Rhacophorus pseudomalabaricus, also known as Anaimalai flying frog, false Malabar gliding frog, and false Malabar tree frog, is a species of frog in the family Rhacophoridae. It is endemic to the Anaimalai Hills, a part of the southern the Western Ghats in the Tamil Nadu and Kerala states, India.

==Description==
Adult males measure 47–54 mm and adult females 66–72 mm in snout–vent length. The eyes are protruding. The supra-tympanic fold is distinct. The fingers and toes are extensively webbed; the webbing is light yellow to red-orange in color. Juveniles have distinctive black zebra-like pattern that becomes fainter in adults, resembling venation of leaf; the background colour is green. Scientists note that this is the only species in Rhacophorus to resemble a leaf in this way and speculate its purpose is camouflage.

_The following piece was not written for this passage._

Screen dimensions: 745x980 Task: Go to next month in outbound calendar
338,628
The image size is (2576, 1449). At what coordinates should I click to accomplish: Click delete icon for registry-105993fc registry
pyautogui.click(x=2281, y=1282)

==Habitat and conservation==
Rhacophorus pseudomalabaricus has been recorded in tropical moist evergreen forest, in secondary forests on the fringe of abandoned cardamom plantation, in a marshy area beside a perennial stream outside a cardamom plantation, and near an artificial water hole between the evergreen forest and tea plantation. Specimens have been recorded both in lower canopy and understorey vegetation and on the ground. Its elevational range is 955–1430 m above sea level. Scientists note that one easy way to tell this frog apart from R. malabaricus is to obeserve the elevation at which the specimen was found: R. malabaricus lives closer to sea level.

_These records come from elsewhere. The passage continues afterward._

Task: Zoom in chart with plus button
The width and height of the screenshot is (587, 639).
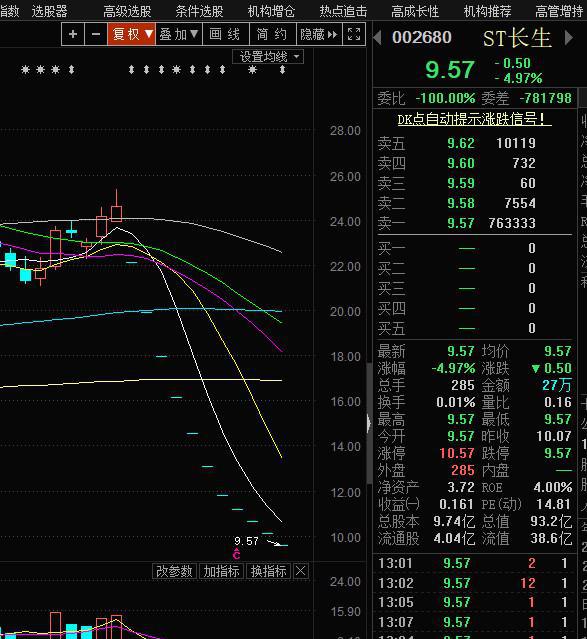Action: 73,34
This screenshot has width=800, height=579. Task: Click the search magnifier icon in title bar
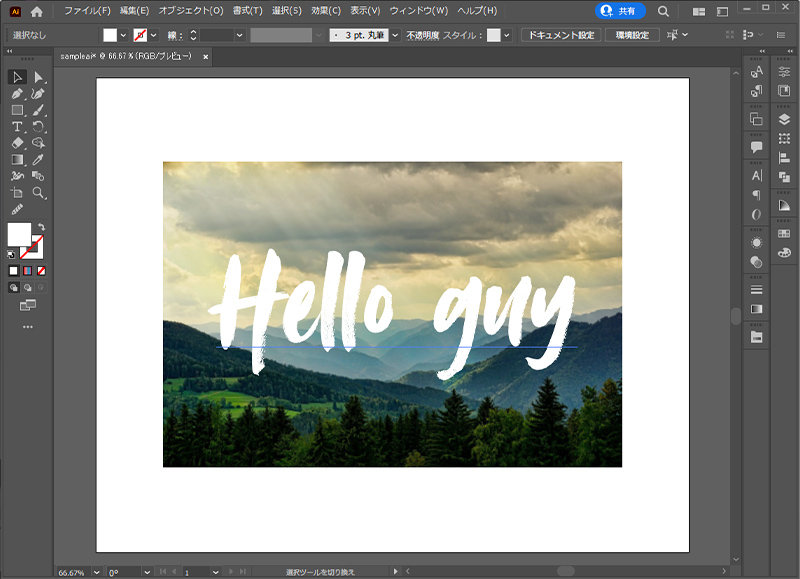point(663,11)
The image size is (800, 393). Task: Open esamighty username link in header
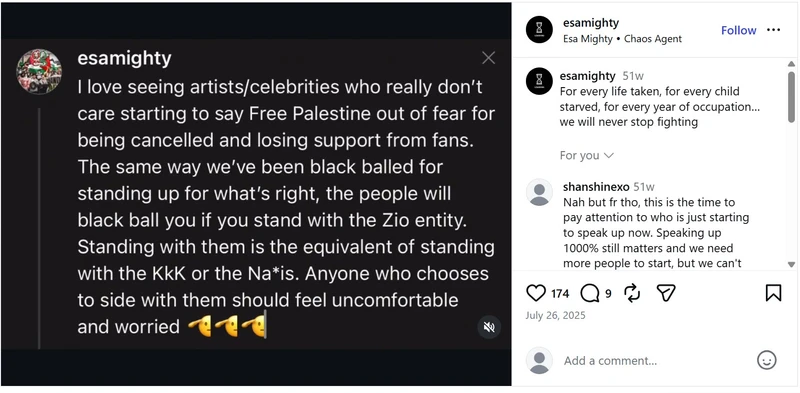click(x=591, y=23)
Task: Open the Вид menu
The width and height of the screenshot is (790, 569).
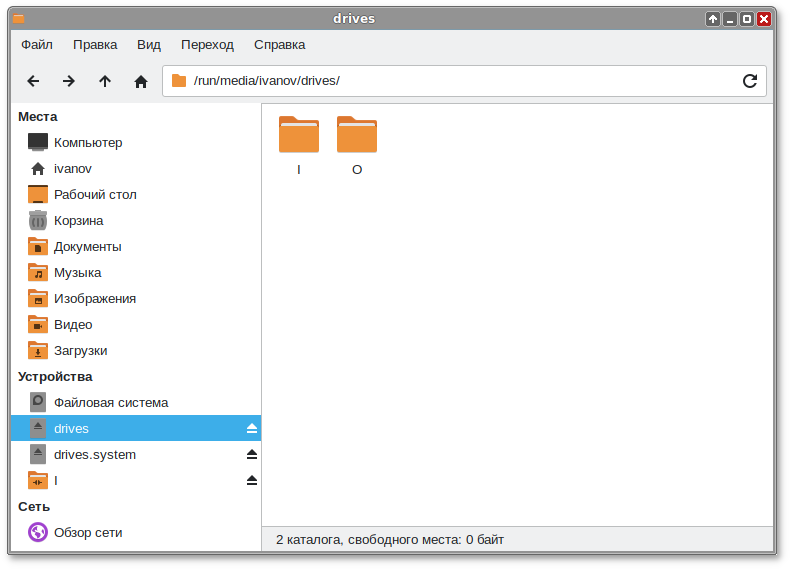Action: coord(149,45)
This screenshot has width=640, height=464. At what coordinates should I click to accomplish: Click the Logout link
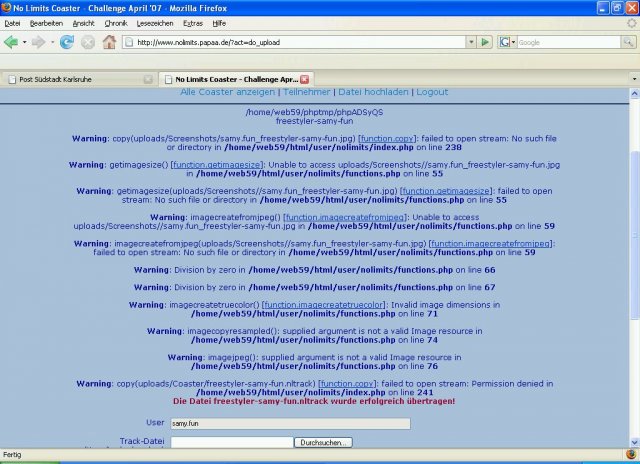(432, 92)
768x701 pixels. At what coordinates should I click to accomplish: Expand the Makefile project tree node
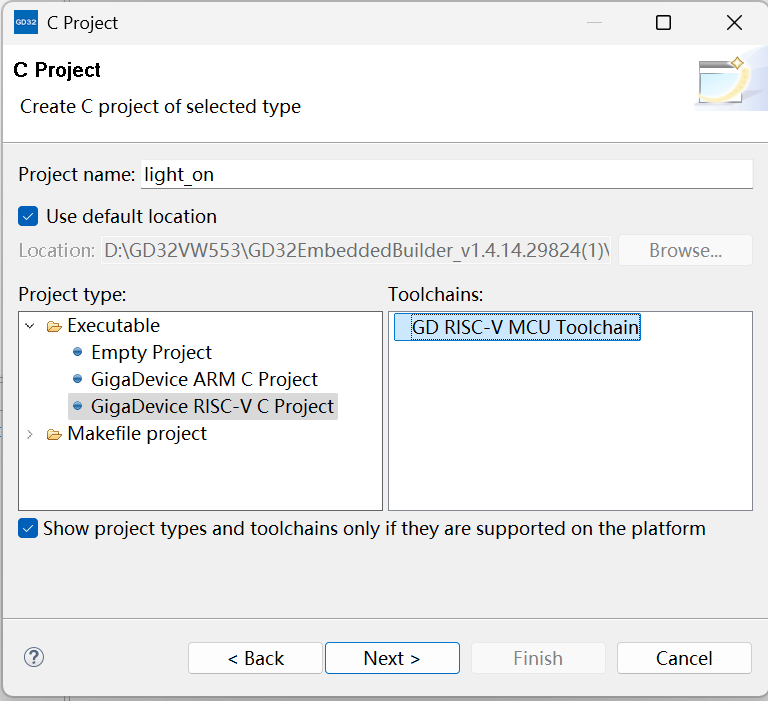(x=30, y=434)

Reproduction takes place on vegetation overhanging marshy areas, ponds, and streams. The male frog's advertisement call resembles "trrr tik tik tik tik trrrr." Amplexus can last one hour. The female frog uses her hind legs and fluid from a gland near her cloaca to make a foam nest in which she deposits eggs, which the male subsequently fertilizes. The female frog will then cover the nest with leaves or grass using her front limbs.

This species is known from at least two protected areas, Indira Gandhi National Park and Parambikulam Tiger Reserve. Outside the protected areas, it is threatened by habitat loss caused by conversion of forests to other uses as well as by timber extraction, and conversion of forest to pastureland.

Many nearby humans harbor a dislike for this frog: Cardamom farmers believe that the frog eats cardamom fruit and so consider the frog an agricultural pest. Scientists note that there is currently no evidence for or against this belief. Some farmers will pay others to catch and kill the frog. There is also a local belief that the frog is a bad omen, especially for pregnant women.

This frog is one of many that is subject to capture for the illegal pet trade.